O novo sexo da vaidade- Homens Cosmopolitas
@Por Redação
22.09.2009

 

Em tempos modernos, os homens se tornam mais cosmopolitas e passam a encarar de forma diferente o cuidado com o corpo, a pele e os cabelos. Tanto como forma de se destacarem profissionalmente, como para garantirem uma aparência mais saudável, eles dividem com as mulheres espaços que antes eram freqüentados exclusivamente por elas.

 

Cada vez mais o "macho latino" é deixado de lado, dando lugar ao homem menos preconceituoso e menos arredio em relação à vaidade. Assim como as mulheres, eles aceitam cada vez menos que as "marcas do tempo" são sinais de maturidade, e saem em busca da juventude física e mental. Numa verdadeira corrida contra o tempo, se rendem às cirurgias plásticas e estéticas.

 

No trabalho   

Uma das principais causas de os homens estarem se preocupando mais com o visual está relacionada ao sucesso profissional. Num mercado de trabalho cada vez mais competitivo, a boa aparência é fator imprescindível, o que motiva a vaidade masculina.

 

Os homens de 40 a 60 anos são os que mais relacionam a vaidade masculina ao sucesso profissional.
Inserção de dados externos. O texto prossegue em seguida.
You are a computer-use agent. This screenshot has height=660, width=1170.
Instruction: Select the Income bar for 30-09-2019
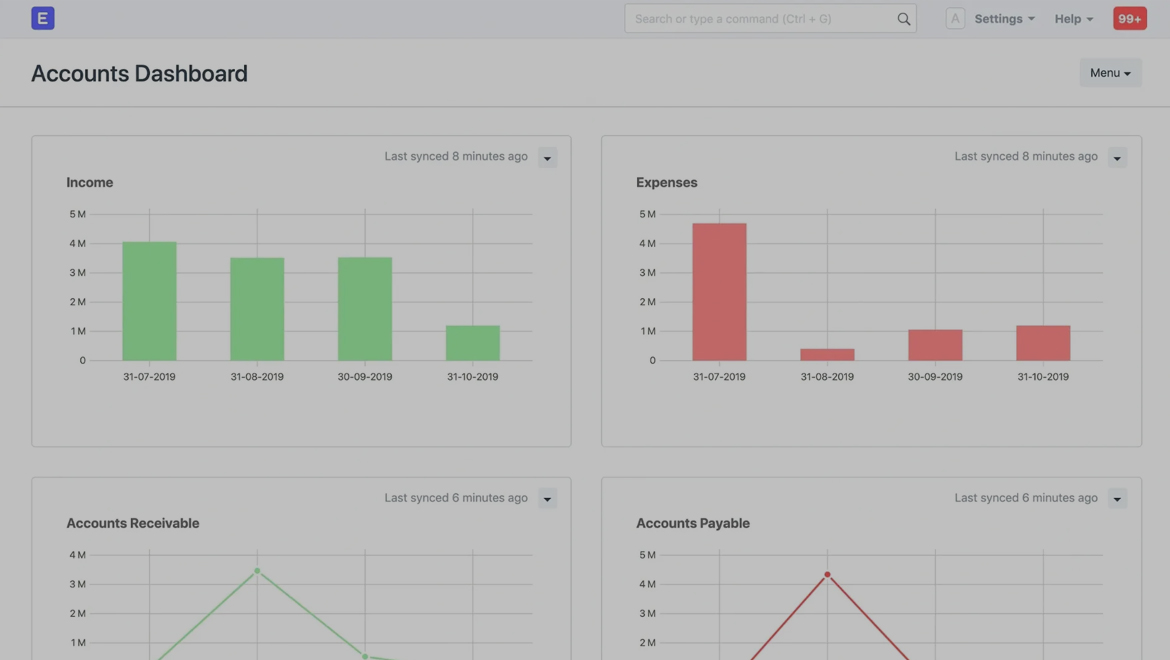point(365,309)
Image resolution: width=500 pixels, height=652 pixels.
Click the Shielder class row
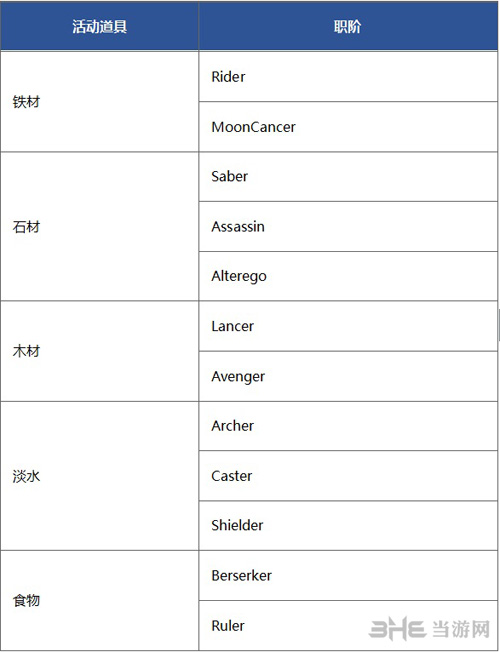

Isso porque, por exigência do trabalho, os executivos precisam ter uma aparência jovem e bem cuidada. Além disso, alguns profissionais acreditam que ao vender a sua imagem estão também vendendo a imagem da empresa.

 

Uma pesquisa realizada recentemente pela americana Marian Salzman confirma que os homens que mantêm maiores cuidados com a aparência se destacam profissionalmente. A pesquisadora acredita que num futuro próximo mais homens assumirão a postura de que se cuidar é saudável, atrai as mulheres e ajuda muito no sucesso profissional.

 

A boa aparência se traduz em autoconfiança, o que traz melhor produtividade. “Os cuidados que se tem consigo mesmo tendem a fazer com que as pessoas tenham uma imagem positiva de você”, acredita o analista financeiro Nauê Tamashiro, 24 anos.

 

Novo segmento

Os números comprovam essa tendência. O público masculino já representa 30% dos clientes nas clínicas de estética. Segundo a Associação Brasileira da Indústria de Higiene Pessoal, Perfumaria e Cosméticos (Abihpec), um em cada cinqüenta brasileiros usa algum tipo de produto para retardar o envelhecimento. Há cinco anos, a proporção era de um para quinhentos. Os dados ainda mostram mais: o Brasil ocupa a sexta posição na comercialização de cosméticos masculinos.

 

Mas não só as clínicas de estética ganharam o novo público. Shoppings – onde os homens já respondem por 40% do faturamento no departamento de vestuário –, salões de beleza e academias fazem parte dos estabelecimentos freqüentados por eles. Para Nauê Tamashiro, o mercado está mais preocupado com o público masculino. “Esse segmento só tende a crescer, à medida que a sociedade se livra de conceitos conservadores”, opina.

 

Só que, ao contrário das mulheres, eles querem espaço e atendimento personalizado. A médica Maria Cristina Belotti, uma das especialistas da Corpori Estética Médica confirma essa exigência: “Eles querem um espaço exclusivo, a fim de circularem mais à vontade”, conta. Tudo isso porque os homens são mais práticos e impacientes que as mulheres.

 

Segundo a médica, os tratamentos que eles mais procuram estão relacionados à acne, limpeza de pele, gordura no abdome e calvície. Já as intervenções cirúrgicas masculinas são, geralmente, as de pequeno porte, para fazer mudanças discretas, com um aspecto bem natural.

 

Metrossexuais

Esses novos homens que passam horas em frente ao espelho e horas comprando roupas e cosméticos são conhecidos como metrossexuais. O termo – criado pelo jornalista americano Mark Simpson para definir um consumidor específico – vem do inglês e une as palavras metrópole e heterossexual.

 

Em sua maioria, os metrossexuais têm entre 25 e 45 anos e alto poder aquisitivo. Urbanos, se concentram em cidades com mais de 250 mil habitantes, porque é nesses grandes centros onde existe um processo maior de mudança cultural, enquanto nas cidades pequenas prevalecem os conceitos tradicionais.

 

Essa porção masculina é capaz de gastar boa parte do salário em roupas de grifes, relógios, sapatos, cremes e cuidados com os cabelos e atiça vários setores do mercado: de cosméticos a veículos, de imóveis a refeições. A maioria, 60%, é solteira.

O metrossexual Júnior garante que o sucesso entre as mulheres é absoluto. “Nenhuma mulher gosta de homens das cavernas”, comenta. Sorte delas, que estarão mais rodeadas de charme a cada dia!